EXERCISE DATA
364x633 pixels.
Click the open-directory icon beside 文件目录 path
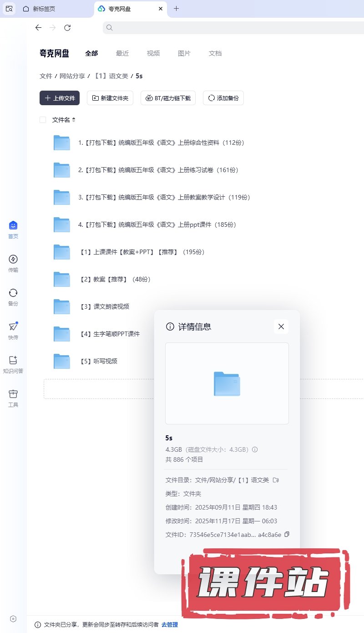click(275, 480)
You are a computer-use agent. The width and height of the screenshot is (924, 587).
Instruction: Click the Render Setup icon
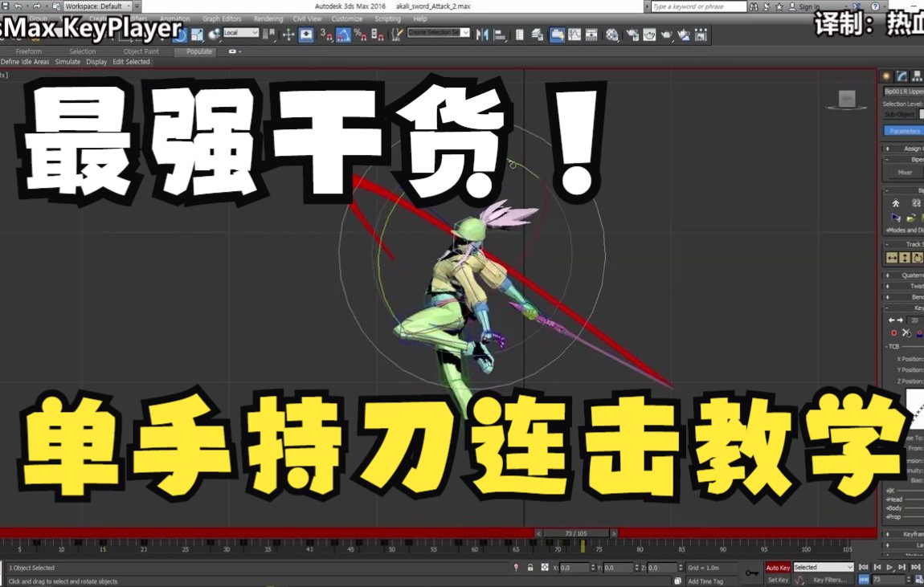(x=632, y=35)
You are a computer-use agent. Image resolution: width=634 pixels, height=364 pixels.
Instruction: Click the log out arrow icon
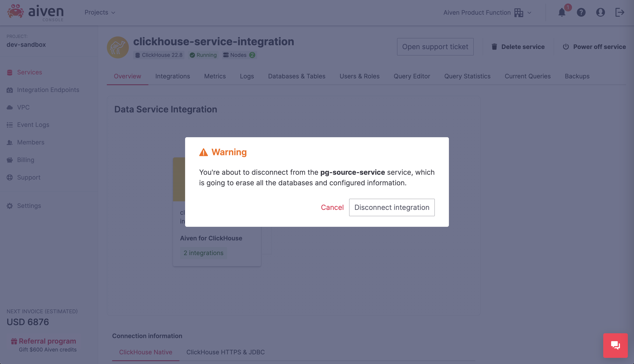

DIRECTIONS
Your reply should restate the data above word for word and contain no pictures.

RESPONSE AREA
364x633 pixels.
Click the open-directory icon beside 文件目录 path
click(275, 480)
You are a computer-use agent. The width and height of the screenshot is (924, 587).
Instruction: Click the Render Setup icon
(x=632, y=35)
You are a computer-use agent. Image resolution: width=634 pixels, height=364 pixels.
Instruction: Click the log out arrow icon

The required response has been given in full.